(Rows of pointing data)

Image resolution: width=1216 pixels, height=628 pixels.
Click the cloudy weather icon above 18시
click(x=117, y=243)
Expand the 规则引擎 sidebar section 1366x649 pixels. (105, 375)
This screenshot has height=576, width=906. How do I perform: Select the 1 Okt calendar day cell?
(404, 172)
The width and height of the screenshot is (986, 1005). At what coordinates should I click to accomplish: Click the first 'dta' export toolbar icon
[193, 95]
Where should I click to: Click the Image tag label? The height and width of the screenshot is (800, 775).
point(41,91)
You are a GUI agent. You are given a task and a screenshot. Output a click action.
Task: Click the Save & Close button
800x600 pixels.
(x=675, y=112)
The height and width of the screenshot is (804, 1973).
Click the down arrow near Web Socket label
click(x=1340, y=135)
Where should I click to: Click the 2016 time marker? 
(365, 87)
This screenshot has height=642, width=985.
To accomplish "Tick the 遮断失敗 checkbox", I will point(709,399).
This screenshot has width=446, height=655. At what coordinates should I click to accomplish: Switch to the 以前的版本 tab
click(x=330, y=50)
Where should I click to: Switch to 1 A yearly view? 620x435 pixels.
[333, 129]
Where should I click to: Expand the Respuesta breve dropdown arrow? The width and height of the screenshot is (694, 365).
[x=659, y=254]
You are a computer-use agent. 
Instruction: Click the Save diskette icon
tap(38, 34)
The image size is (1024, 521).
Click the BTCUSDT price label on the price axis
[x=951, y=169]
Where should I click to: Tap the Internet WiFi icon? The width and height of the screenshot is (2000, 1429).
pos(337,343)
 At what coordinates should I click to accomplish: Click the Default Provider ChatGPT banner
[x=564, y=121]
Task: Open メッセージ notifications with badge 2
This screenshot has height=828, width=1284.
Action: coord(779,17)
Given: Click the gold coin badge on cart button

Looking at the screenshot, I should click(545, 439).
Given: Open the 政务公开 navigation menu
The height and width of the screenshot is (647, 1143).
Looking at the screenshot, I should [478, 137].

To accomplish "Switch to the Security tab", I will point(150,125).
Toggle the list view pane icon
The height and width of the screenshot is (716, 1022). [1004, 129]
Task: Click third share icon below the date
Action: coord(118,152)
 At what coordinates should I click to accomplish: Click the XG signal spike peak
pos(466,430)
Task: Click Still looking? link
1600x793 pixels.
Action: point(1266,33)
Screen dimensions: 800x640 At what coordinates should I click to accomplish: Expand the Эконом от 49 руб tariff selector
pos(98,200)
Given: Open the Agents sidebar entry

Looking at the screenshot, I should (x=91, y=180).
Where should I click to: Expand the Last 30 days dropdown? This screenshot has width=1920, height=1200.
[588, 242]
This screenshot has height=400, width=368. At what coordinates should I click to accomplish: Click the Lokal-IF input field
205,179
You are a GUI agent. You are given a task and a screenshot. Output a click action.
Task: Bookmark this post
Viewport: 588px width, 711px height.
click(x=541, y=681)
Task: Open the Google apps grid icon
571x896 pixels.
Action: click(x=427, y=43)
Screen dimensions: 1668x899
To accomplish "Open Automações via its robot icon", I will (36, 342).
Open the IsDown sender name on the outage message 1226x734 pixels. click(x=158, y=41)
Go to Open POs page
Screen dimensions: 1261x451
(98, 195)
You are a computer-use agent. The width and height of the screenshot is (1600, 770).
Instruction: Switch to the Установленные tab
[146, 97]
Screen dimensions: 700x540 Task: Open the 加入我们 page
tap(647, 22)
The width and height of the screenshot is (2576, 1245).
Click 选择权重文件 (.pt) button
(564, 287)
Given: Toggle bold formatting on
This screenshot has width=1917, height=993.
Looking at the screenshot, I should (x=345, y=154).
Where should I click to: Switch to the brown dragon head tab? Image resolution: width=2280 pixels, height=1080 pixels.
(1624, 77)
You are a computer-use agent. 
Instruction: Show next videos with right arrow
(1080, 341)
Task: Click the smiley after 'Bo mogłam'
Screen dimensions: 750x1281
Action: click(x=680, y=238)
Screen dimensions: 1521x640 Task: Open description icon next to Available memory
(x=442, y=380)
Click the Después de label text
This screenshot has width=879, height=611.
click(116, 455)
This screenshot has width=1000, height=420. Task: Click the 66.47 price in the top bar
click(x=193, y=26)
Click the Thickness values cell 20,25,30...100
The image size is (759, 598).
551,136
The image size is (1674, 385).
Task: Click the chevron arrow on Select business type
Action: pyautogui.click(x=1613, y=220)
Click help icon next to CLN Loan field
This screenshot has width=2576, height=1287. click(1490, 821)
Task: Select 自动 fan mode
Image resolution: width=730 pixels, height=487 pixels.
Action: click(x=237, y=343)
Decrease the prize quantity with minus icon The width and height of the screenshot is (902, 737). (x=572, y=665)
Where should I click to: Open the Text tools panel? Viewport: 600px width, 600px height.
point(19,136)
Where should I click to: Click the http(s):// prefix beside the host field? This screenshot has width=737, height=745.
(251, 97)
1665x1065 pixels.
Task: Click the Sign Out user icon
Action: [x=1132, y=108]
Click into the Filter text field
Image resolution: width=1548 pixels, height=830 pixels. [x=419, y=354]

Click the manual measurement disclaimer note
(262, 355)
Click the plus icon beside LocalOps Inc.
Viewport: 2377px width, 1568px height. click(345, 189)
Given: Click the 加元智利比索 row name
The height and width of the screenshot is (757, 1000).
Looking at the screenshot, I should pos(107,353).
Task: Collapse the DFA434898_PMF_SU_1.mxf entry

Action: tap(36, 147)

**Work required**
Could you rewrite all the rows above, replacing every "Where should I click to" with "Where do I click to" and leaving everything else as it is?

**Correct output**
Image resolution: width=1216 pixels, height=628 pixels.
Click the cloudy weather icon above 18시
click(x=117, y=243)
Expand the 规则引擎 sidebar section 1366x649 pixels. (105, 375)
This screenshot has height=576, width=906. How do I perform: Select the 1 Okt calendar day cell?
(404, 172)
The width and height of the screenshot is (986, 1005). At what coordinates should I click to accomplish: Click the first 'dta' export toolbar icon
[193, 95]
Where do I click to: Click the Image tag label? The height and width of the screenshot is (800, 775).
point(41,91)
You are a GUI agent. You are given a task and a screenshot. Output a click action.
Task: Click the Save & Close button
800x600 pixels.
(x=675, y=112)
The height and width of the screenshot is (804, 1973).
Click the down arrow near Web Socket label
click(x=1340, y=135)
Where do I click to: Click the 2016 time marker? 
(365, 87)
This screenshot has height=642, width=985.
To accomplish "Tick the 遮断失敗 checkbox", I will point(709,399).
This screenshot has width=446, height=655. At what coordinates should I click to accomplish: Switch to the 以前的版本 tab
click(x=330, y=50)
Where do I click to: Switch to 1 A yearly view? 620x435 pixels.
[333, 129]
Where do I click to: Expand the Respuesta breve dropdown arrow? The width and height of the screenshot is (694, 365).
[x=659, y=254]
You are a computer-use agent. 
Instruction: Click the Save diskette icon
tap(38, 34)
The image size is (1024, 521).
Click the BTCUSDT price label on the price axis
[x=951, y=169]
Where do I click to: Tap the Internet WiFi icon? The width and height of the screenshot is (2000, 1429).
pos(337,343)
 At what coordinates should I click to accomplish: Click the Default Provider ChatGPT banner
[x=564, y=121]
Task: Open メッセージ notifications with badge 2
This screenshot has height=828, width=1284.
Action: coord(779,17)
Given: Click the gold coin badge on cart button

Looking at the screenshot, I should click(545, 439).
Given: Open the 政务公开 navigation menu
The height and width of the screenshot is (647, 1143).
Looking at the screenshot, I should [478, 137].

To accomplish "Switch to the Security tab", I will point(150,125).
Toggle the list view pane icon
The height and width of the screenshot is (716, 1022). [1004, 129]
Task: Click third share icon below the date
Action: coord(118,152)
 At what coordinates should I click to accomplish: Click the XG signal spike peak
pos(466,430)
Task: Click Still looking? link
1600x793 pixels.
Action: point(1266,33)
Screen dimensions: 800x640 At what coordinates should I click to accomplish: Expand the Эконом от 49 руб tariff selector
pos(98,200)
Given: Open the Agents sidebar entry

Looking at the screenshot, I should (x=91, y=180).
Where do I click to: Expand the Last 30 days dropdown? This screenshot has width=1920, height=1200.
[588, 242]
This screenshot has height=400, width=368. At what coordinates should I click to accomplish: Click the Lokal-IF input field
205,179
You are a GUI agent. You are given a task and a screenshot. Output a click action.
Task: Bookmark this post
Viewport: 588px width, 711px height.
click(x=541, y=681)
Task: Open the Google apps grid icon
571x896 pixels.
Action: click(x=427, y=43)
Screen dimensions: 1668x899
To accomplish "Open Automações via its robot icon", I will (36, 342).
Open the IsDown sender name on the outage message 1226x734 pixels. click(x=158, y=41)
Go to Open POs page
Screen dimensions: 1261x451
(98, 195)
You are a computer-use agent. The width and height of the screenshot is (1600, 770).
Instruction: Switch to the Установленные tab
[146, 97]
Screen dimensions: 700x540 Task: Open the 加入我们 page
tap(647, 22)
The width and height of the screenshot is (2576, 1245).
Click 选择权重文件 (.pt) button
(564, 287)
Given: Toggle bold formatting on
This screenshot has width=1917, height=993.
Looking at the screenshot, I should (x=345, y=154).
Where do I click to: Switch to the brown dragon head tab? Image resolution: width=2280 pixels, height=1080 pixels.
(1624, 77)
You are a computer-use agent. 
Instruction: Show next videos with right arrow
(1080, 341)
Task: Click the smiley after 'Bo mogłam'
Screen dimensions: 750x1281
Action: click(x=680, y=238)
Screen dimensions: 1521x640 Task: Open description icon next to Available memory
(x=442, y=380)
Click the Después de label text
This screenshot has width=879, height=611.
click(116, 455)
This screenshot has width=1000, height=420. Task: Click the 66.47 price in the top bar
click(x=193, y=26)
Click the Thickness values cell 20,25,30...100
The image size is (759, 598).
551,136
The image size is (1674, 385).
Task: Click the chevron arrow on Select business type
Action: pyautogui.click(x=1613, y=220)
Click help icon next to CLN Loan field
This screenshot has width=2576, height=1287. click(1490, 821)
Task: Select 自动 fan mode
Image resolution: width=730 pixels, height=487 pixels.
Action: click(x=237, y=343)
Decrease the prize quantity with minus icon The width and height of the screenshot is (902, 737). (x=572, y=665)
Where do I click to: Open the Text tools panel? Viewport: 600px width, 600px height.
point(19,136)
Where do I click to: Click the http(s):// prefix beside the host field? This screenshot has width=737, height=745.
(251, 97)
1665x1065 pixels.
Task: Click the Sign Out user icon
Action: [x=1132, y=108]
Click into the Filter text field
Image resolution: width=1548 pixels, height=830 pixels. [x=419, y=354]

Click the manual measurement disclaimer note
(262, 355)
Click the plus icon beside LocalOps Inc.
Viewport: 2377px width, 1568px height. click(345, 189)
Given: Click the 加元智利比索 row name
The height and width of the screenshot is (757, 1000).
Looking at the screenshot, I should pos(107,353).
Task: Collapse the DFA434898_PMF_SU_1.mxf entry

Action: tap(36, 147)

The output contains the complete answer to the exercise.